Il presule costretto a fuggire da Khartoum. In decine di migliaia lasciano il paese

Daniel Marko Kur Adwok, vescovo ausiliare di Khartoum |  | Caritas Internationalis
Daniel Marko Kur Adwok, vescovo ausiliare di Khartoum | | Caritas Internationalis
Sudan |  | pd
Sudan | | pd

"Khartoum non è più una città sicura. La gente scappa, lascia la città in balìa dei combattimenti tra soldati regolari e milizie. Io stesso sono dovuto andare via". Monsignor Daniel Marko Kur Adwok, vescovo ausiliare di Khartoum descrive in un’intervista ad Acistampa il suo paese, il Sudan, sprofondato nel caos, dopo che lo scorso 15 aprile si sono riaperte le ostilità tra i due generali che guidavano il Paese dal colpo di Stato del 2021: Abdel Fattah al-Burhan, capo delle forze armate regolari e di fatto presidente del Sudan e il suo vice, Mohamed Hamdan Dagalo (detto Hemedti), al comando delle milizie chiamate Forze di Supporto Rapido (Rapid Support Forces). Secondo le Nazioni Unite decine di migliaia di persone sarebbero in fuga, 450 (al 25 aprile 2023) sarebbero state uccise e 4.000 ferite, con venti ospedali costretti a chiudere. La guerra approfondisce la crisi in un paese di 48 milioni di persone, nella parte nord orientale dell’Africa, con il reddito pro capite tra i più bassi al mondo, 750 dollari all’anno.

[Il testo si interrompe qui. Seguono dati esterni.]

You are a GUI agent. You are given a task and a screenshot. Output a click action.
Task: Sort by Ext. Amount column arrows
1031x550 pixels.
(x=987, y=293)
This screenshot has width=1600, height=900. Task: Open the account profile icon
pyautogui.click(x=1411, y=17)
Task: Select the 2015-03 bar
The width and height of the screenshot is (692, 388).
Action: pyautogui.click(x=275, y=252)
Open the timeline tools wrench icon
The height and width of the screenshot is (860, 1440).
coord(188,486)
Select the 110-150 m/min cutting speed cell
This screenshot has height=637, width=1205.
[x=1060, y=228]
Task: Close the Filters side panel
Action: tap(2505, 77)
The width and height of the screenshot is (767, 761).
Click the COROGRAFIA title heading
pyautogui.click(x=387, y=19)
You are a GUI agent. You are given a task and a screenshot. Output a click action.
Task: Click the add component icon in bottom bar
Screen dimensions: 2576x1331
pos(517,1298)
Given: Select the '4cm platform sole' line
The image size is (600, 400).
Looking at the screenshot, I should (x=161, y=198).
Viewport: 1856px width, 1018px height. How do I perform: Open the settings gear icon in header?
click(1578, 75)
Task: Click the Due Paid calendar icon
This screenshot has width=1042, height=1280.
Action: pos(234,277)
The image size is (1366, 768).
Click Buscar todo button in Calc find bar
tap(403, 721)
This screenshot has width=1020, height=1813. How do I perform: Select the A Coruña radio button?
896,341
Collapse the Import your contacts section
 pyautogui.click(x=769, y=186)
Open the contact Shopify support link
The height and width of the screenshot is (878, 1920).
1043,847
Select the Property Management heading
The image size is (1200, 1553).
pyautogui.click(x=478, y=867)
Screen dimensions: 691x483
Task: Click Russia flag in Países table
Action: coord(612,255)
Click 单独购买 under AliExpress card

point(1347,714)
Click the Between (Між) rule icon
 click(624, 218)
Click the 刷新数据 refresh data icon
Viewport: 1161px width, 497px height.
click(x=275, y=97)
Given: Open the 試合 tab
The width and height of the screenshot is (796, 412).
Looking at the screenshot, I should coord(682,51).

Monsignor Adwok è stato a Roma a metà maggio, durante l’Assemblea generale di Caritas Internationalis, rappresentando la Caritas del Sudan.

Mi tolga subito una curiosità, com’è riuscito a venire a Roma?

Normalmente, quando devo uscire dal Sudan, passo da Khartoum, vado a Juba e poi da Juba prendo un altro aereo per un'altra destinazione. Dopo aver lasciato Khartoum mi sono trasferito in un'altra città chiamata Kosti, a 300 km a sud della Capitale. Dunque questa volta, praticamente da Kosti ho dovuto attraversare il confine in macchina, via terra, cercando di raggiungere Juba, poi da lì sono andato ad Adis Abeba, e da Adis Abeba qui a Roma.

Come sta reagendo la gente a questi recenti scontri?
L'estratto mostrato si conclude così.